7. Method according to 5 or 6, wherein the step of generating the performance log comprises averaging the partial performance logs.

8. Computer-implemented method for client-specific federated learning in a system comprising a central server unit and a plurality of client units each comprising local data, the method comprising the steps of:

receiving, by at least one of the client units, a toolset, the toolset being configured such that a plurality of different types of machine learned models can be created with the toolset;

creating with the toolset and training on the basis of the respective local data of the at least one client unit one or more machine learned models by the at least one client unit; and

uploading, by the at least one client unit, the one or more machine learned models to the central server unit.

9. Method according to 8, further with the step of:

receiving, by at least one of the client units, one or more machine learned models from the central server unit.

10. Method according to 8 or 9, further with the steps of:

updating, by at least one of the client units, one or more machine learned models based on the respective local data at the at least one client unit to generate one or more updated machine learned models; and

uploading, by the at least one client unit, the one or more updated machine learned models to the central server unit.

11. Method according to 8 or 9, further with the steps of:

further training, by at least one of the client units, one or more incremental machine learned models based on the respective local data at the at least one client unit by incremental machine learning to generate one or more updated incremental machine learned models; and

uploading, by the at least one client unit, the one or more updated incremental machine learned models to the central server unit.

12. Method according to any of the preceding points, wherein the toolset further comprises algorithms for generating performance logs at the client units, the performance logs being respectively indicative of how a respective one of the machine learned models performs on the respective local data.

13. Method according to any of the preceding points, wherein the toolset is configured such that at least one incremental machine learned model can be derived from the toolset at the client units.

14. Method according to any of the preceding points, wherein the toolset comprises a plurality of untrained and trainable machine learning algorithms with different decision boundaries.

15. Method according to any of the preceding points, further with the steps of:

receiving, from at least one of the client units, configurational data; and

configuring the toolset according to the configurational data.

16. Method according to 15, further with the step of pre-selecting one or more untrained and trainable machine learning algorithms for the toolset on the basis of the configurational data.

## TASKS TO PERFORM:
(a) Answer these about the federated learning claims, one line each: (i) In point 7, how is the performance log generated? (ii) According to point 14, what does the toolset comprise? (iii) In point 16, on what basis are machine learning algorithms pre-selected for the toolset?
(b) Repeat everything in the federated learning claims from "creating with the" down to "updated machine learned models to the central server unit.".
(c) Carry on the federated learning claims past their last point.

## SUPPLIED MATERIAL:
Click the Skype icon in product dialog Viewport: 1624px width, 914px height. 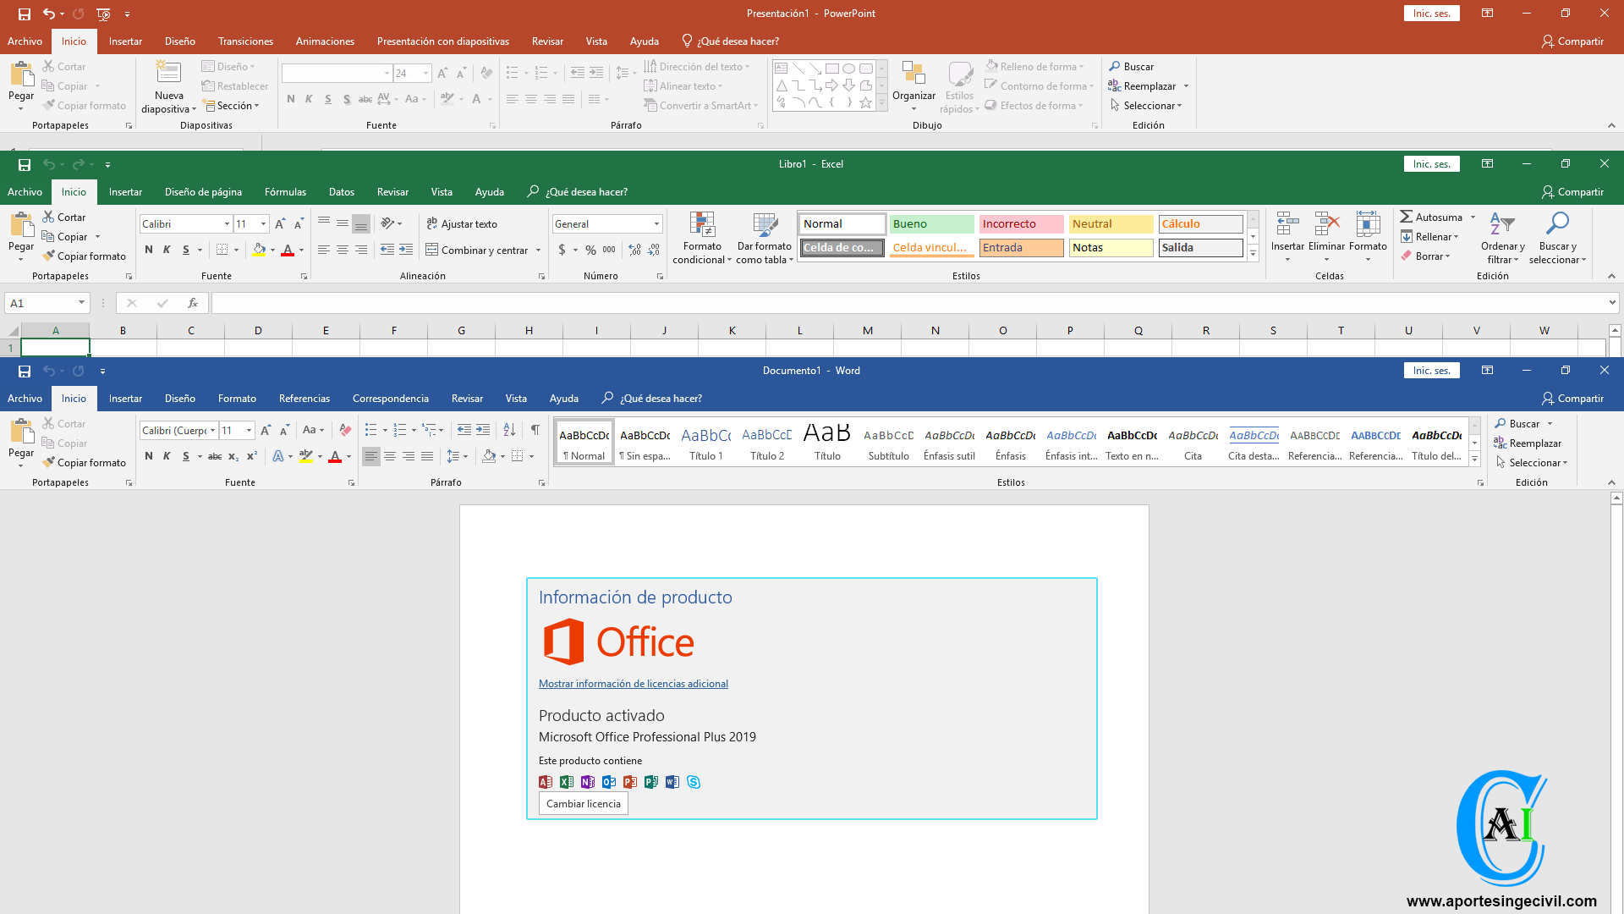(x=694, y=782)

## PER-TASK ANSWERS:
(a)
(i) By averaging the partial performance logs.
(ii) A plurality of untrained and trainable machine learning algorithms with different decision boundaries.
(iii) On the basis of the configurational data.

(b)
creating with the toolset and training on the basis of the respective local data of the at least one client unit one or more machine learned models by the at least one client unit; and

uploading, by the at least one client unit, the one or more machine learned models to the central server unit.

9. Method according to 8, further with the step of:

receiving, by at least one of the client units, one or more machine learned models from the central server unit.

10. Method according to 8 or 9, further with the steps of:

updating, by at least one of the client units, one or more machine learned models based on the respective local data at the at least one client unit to generate one or more updated machine learned models; and

uploading, by the at least one client unit, the one or more updated machine learned models to the central server unit.

(c)
17. Method according to any of the preceding points, further with the steps of:

receiving, from at least one of the client units, configurational data; and

selecting a machine learned model stored in the central server unit for download to the at least one client unit on the basis of the configurational data.

18. Method according to any of the preceding points, wherein the step of receiving one or more machine learned models from the at least one client unit comprises receiving associated information corresponding to the one or more machine learned models.

19. Method according to any of the preceding points, wherein the step of receiving one or more machine learned models from the at least one client unit comprises respectively assigning a unique identifier to the one or more machine learned models.

20. Method according to 19, wherein the step of storing comprises storing the one or more machine learned models on the basis of the unique identifier.

21. Method according to any of the preceding points, wherein the toolset comprises algorithms for performing, at the client units, a cross-validation procedure of the one or more machine learned models available at the respective client units, in particular a nested cross-validation procedure or a cross-validation procedure according to any one of points 22 to 24.

22. Method for locally cross-validating incremental machine learned models in a system comprising a plurality of client units, wherein the client units are respectively located at different local sites and respectively comprise local data, and wherein incremental machine learned models are machine learned models the learning of which can be resumed by incremental machine learning,

the method comprising the steps of:

providing, to at least one of the client units, an initial incremental machine learned model;

partitioning the local data of the at least one client unit into a plurality of folds; and

performing one or more cross-validating operations across the folds to obtain an updated incremental machine learned model and an associated performance log indicative of how the updated incremental machine learned model performs on the respective local data, wherein the cross-validating operations involve the continuous further training of incremental machine learned model by incremental machine learning.

23. Method according to 22, wherein the step of performing further comprises:

determining a set of optimized hyperparameters of the incremental machine learned model by further training the incremental machine learned model using a first subset of the folds by incremental machine learning, preferably without permutating the folds in the first subset;

generating a partial performance log by testing the resulting incremental machine learned model with the set of optimized hyperparameters on a second subset of the folds different than the first subset;

repeating the steps of determining and generating for permutations of the first and second subsets across the folds, wherein the incremental machine learned model is being continuously further trained from permutation to permutation by incremental machine learning to generate the updated incremental machine learned model and, for each permutation, a further partial performance log; and

generating the performance log on the basis of the partial performance logs.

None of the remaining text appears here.